══ Material provided
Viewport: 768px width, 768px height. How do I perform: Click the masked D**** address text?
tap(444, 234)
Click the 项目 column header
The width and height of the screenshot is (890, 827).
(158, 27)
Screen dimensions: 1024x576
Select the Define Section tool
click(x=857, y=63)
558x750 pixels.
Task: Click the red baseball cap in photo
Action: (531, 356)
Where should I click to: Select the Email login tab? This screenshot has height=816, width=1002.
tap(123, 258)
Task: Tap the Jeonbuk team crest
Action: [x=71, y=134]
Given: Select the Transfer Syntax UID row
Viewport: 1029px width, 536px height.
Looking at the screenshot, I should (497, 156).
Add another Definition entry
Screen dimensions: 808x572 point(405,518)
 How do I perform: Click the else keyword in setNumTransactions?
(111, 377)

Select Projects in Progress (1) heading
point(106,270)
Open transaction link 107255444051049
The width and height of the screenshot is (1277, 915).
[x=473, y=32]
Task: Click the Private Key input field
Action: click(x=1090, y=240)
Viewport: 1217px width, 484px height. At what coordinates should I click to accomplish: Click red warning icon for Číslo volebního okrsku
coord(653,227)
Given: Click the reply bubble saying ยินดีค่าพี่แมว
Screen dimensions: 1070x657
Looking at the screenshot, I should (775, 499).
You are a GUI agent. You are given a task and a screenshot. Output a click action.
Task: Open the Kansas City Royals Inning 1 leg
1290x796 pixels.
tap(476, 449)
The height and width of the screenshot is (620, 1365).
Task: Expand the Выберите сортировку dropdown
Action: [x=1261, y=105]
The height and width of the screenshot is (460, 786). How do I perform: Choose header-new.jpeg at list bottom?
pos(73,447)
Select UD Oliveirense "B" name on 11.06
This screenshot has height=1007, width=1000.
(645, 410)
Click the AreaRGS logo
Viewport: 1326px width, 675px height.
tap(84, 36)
════
Job — Copy each of the items above line for line, leaving every character unchanged.

Written reply —
Viewport: 768px width, 768px height. How do I perform: Click the masked D**** address text?
tap(444, 234)
Click the 项目 column header
The width and height of the screenshot is (890, 827).
(158, 27)
Screen dimensions: 1024x576
Select the Define Section tool
click(x=857, y=63)
558x750 pixels.
Task: Click the red baseball cap in photo
Action: (531, 356)
Where should I click to: Select the Email login tab? This screenshot has height=816, width=1002.
tap(123, 258)
Task: Tap the Jeonbuk team crest
Action: [x=71, y=134]
Given: Select the Transfer Syntax UID row
Viewport: 1029px width, 536px height.
Looking at the screenshot, I should (497, 156).
Add another Definition entry
Screen dimensions: 808x572 point(405,518)
 How do I perform: Click the else keyword in setNumTransactions?
(111, 377)

Select Projects in Progress (1) heading
point(106,270)
Open transaction link 107255444051049
The width and height of the screenshot is (1277, 915).
[x=473, y=32]
Task: Click the Private Key input field
Action: click(x=1090, y=240)
Viewport: 1217px width, 484px height. At what coordinates should I click to accomplish: Click red warning icon for Číslo volebního okrsku
coord(653,227)
Given: Click the reply bubble saying ยินดีค่าพี่แมว
Screen dimensions: 1070x657
Looking at the screenshot, I should (775, 499).
You are a GUI agent. You are given a task and a screenshot. Output a click action.
Task: Open the Kansas City Royals Inning 1 leg
1290x796 pixels.
tap(476, 449)
The height and width of the screenshot is (620, 1365).
Task: Expand the Выберите сортировку dropdown
Action: [x=1261, y=105]
The height and width of the screenshot is (460, 786). How do I perform: Choose header-new.jpeg at list bottom?
pos(73,447)
Select UD Oliveirense "B" name on 11.06
This screenshot has height=1007, width=1000.
(645, 410)
Click the AreaRGS logo
Viewport: 1326px width, 675px height.
tap(84, 36)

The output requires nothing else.